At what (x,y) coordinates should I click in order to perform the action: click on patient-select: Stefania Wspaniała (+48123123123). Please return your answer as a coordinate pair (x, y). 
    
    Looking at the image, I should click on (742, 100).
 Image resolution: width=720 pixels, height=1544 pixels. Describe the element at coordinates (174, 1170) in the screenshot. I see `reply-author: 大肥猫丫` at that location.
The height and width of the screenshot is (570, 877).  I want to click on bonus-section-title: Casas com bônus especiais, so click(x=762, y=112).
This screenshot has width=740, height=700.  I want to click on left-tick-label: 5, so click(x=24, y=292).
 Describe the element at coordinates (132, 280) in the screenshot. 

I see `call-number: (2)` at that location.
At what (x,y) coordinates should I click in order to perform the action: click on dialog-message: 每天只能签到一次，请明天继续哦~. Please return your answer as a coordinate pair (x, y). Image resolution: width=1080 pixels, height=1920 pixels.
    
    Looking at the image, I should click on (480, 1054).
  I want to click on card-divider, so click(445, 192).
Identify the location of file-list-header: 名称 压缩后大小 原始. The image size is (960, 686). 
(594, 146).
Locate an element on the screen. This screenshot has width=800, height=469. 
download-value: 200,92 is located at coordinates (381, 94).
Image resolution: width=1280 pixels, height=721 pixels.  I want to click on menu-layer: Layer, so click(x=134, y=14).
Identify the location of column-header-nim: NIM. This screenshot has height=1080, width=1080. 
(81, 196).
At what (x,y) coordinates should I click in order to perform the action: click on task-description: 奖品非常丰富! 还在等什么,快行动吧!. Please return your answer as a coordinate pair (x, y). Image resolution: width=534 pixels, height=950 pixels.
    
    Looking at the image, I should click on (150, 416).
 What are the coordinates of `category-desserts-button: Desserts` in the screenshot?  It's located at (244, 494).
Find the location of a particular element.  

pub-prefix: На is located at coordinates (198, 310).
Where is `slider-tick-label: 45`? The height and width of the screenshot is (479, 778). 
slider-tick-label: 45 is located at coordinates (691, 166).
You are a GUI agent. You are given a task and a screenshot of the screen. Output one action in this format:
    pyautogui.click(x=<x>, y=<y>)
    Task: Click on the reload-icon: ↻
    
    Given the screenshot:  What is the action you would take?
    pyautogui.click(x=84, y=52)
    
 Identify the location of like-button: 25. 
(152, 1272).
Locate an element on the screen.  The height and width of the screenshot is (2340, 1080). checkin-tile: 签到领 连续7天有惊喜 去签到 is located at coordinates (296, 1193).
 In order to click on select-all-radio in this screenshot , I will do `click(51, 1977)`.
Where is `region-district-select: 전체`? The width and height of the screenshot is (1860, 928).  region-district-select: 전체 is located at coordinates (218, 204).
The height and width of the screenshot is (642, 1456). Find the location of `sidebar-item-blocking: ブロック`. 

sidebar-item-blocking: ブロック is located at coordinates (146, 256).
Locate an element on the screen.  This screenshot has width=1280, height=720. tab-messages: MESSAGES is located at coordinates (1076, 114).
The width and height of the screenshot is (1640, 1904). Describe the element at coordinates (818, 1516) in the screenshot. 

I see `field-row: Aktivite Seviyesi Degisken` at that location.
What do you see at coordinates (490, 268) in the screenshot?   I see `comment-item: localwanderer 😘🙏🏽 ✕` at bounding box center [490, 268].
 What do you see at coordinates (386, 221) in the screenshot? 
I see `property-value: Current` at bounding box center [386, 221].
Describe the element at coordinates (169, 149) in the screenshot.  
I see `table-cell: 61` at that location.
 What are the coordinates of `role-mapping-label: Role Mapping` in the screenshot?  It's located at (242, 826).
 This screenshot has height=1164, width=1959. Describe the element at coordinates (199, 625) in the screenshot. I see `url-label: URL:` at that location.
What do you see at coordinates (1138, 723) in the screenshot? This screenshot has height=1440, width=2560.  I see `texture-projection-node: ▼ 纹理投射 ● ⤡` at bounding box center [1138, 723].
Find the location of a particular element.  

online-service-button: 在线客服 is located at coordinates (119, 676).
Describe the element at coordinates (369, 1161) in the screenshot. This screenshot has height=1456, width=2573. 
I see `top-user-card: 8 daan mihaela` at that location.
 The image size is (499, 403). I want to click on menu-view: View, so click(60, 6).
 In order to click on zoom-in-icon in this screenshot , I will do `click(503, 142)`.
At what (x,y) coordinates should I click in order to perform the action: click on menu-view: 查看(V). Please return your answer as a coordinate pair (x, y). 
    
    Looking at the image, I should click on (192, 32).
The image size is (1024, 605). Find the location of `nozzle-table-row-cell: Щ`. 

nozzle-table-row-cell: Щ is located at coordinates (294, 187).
• • • • • • •
_To do_:
Please rewrite all of the data above, replacing "coordinate pair" with "point" and leaving everything else unchanged.

_Task solution_:
At what (x,y) coordinates should I click in order to perform the action: click on patient-select: Stefania Wspaniała (+48123123123). Please return your answer as a point (x, y). 
    
    Looking at the image, I should click on (742, 100).
 Image resolution: width=720 pixels, height=1544 pixels. Describe the element at coordinates (174, 1170) in the screenshot. I see `reply-author: 大肥猫丫` at that location.
The height and width of the screenshot is (570, 877).  I want to click on bonus-section-title: Casas com bônus especiais, so click(x=762, y=112).
This screenshot has width=740, height=700.  I want to click on left-tick-label: 5, so click(x=24, y=292).
 Describe the element at coordinates (132, 280) in the screenshot. 

I see `call-number: (2)` at that location.
At what (x,y) coordinates should I click in order to perform the action: click on dialog-message: 每天只能签到一次，请明天继续哦~. Please return your answer as a point (x, y). Image resolution: width=1080 pixels, height=1920 pixels.
    
    Looking at the image, I should click on (480, 1054).
  I want to click on card-divider, so click(445, 192).
Identify the location of file-list-header: 名称 压缩后大小 原始. The image size is (960, 686). 
(594, 146).
Locate an element on the screen. This screenshot has width=800, height=469. 
download-value: 200,92 is located at coordinates (381, 94).
Image resolution: width=1280 pixels, height=721 pixels.  I want to click on menu-layer: Layer, so click(x=134, y=14).
Identify the location of column-header-nim: NIM. This screenshot has height=1080, width=1080. 
(81, 196).
At what (x,y) coordinates should I click in order to perform the action: click on task-description: 奖品非常丰富! 还在等什么,快行动吧!. Please return your answer as a point (x, y). Image resolution: width=534 pixels, height=950 pixels.
    
    Looking at the image, I should click on (150, 416).
 What are the coordinates of `category-desserts-button: Desserts` in the screenshot?  It's located at (244, 494).
Find the location of a particular element.  

pub-prefix: На is located at coordinates (198, 310).
Where is `slider-tick-label: 45`? The height and width of the screenshot is (479, 778). 
slider-tick-label: 45 is located at coordinates (691, 166).
You are a GUI agent. You are given a task and a screenshot of the screen. Output one action in this format:
    pyautogui.click(x=<x>, y=<y>)
    Task: Click on the reload-icon: ↻
    
    Given the screenshot:  What is the action you would take?
    pyautogui.click(x=84, y=52)
    
 Identify the location of like-button: 25. 
(152, 1272).
Locate an element on the screen.  The height and width of the screenshot is (2340, 1080). checkin-tile: 签到领 连续7天有惊喜 去签到 is located at coordinates (296, 1193).
 In order to click on select-all-radio in this screenshot , I will do `click(51, 1977)`.
Where is `region-district-select: 전체`? The width and height of the screenshot is (1860, 928).  region-district-select: 전체 is located at coordinates (218, 204).
The height and width of the screenshot is (642, 1456). Find the location of `sidebar-item-blocking: ブロック`. 

sidebar-item-blocking: ブロック is located at coordinates (146, 256).
Locate an element on the screen.  This screenshot has width=1280, height=720. tab-messages: MESSAGES is located at coordinates (1076, 114).
The width and height of the screenshot is (1640, 1904). Describe the element at coordinates (818, 1516) in the screenshot. 

I see `field-row: Aktivite Seviyesi Degisken` at that location.
What do you see at coordinates (490, 268) in the screenshot?   I see `comment-item: localwanderer 😘🙏🏽 ✕` at bounding box center [490, 268].
 What do you see at coordinates (386, 221) in the screenshot? 
I see `property-value: Current` at bounding box center [386, 221].
Describe the element at coordinates (169, 149) in the screenshot.  
I see `table-cell: 61` at that location.
 What are the coordinates of `role-mapping-label: Role Mapping` in the screenshot?  It's located at (242, 826).
 This screenshot has height=1164, width=1959. Describe the element at coordinates (199, 625) in the screenshot. I see `url-label: URL:` at that location.
What do you see at coordinates (1138, 723) in the screenshot? This screenshot has height=1440, width=2560.  I see `texture-projection-node: ▼ 纹理投射 ● ⤡` at bounding box center [1138, 723].
Find the location of a particular element.  

online-service-button: 在线客服 is located at coordinates (119, 676).
Describe the element at coordinates (369, 1161) in the screenshot. This screenshot has height=1456, width=2573. 
I see `top-user-card: 8 daan mihaela` at that location.
 The image size is (499, 403). I want to click on menu-view: View, so click(60, 6).
 In order to click on zoom-in-icon in this screenshot , I will do `click(503, 142)`.
At what (x,y) coordinates should I click in order to perform the action: click on menu-view: 查看(V). Please return your answer as a point (x, y). 
    
    Looking at the image, I should click on (192, 32).
The image size is (1024, 605). Find the location of `nozzle-table-row-cell: Щ`. 

nozzle-table-row-cell: Щ is located at coordinates (294, 187).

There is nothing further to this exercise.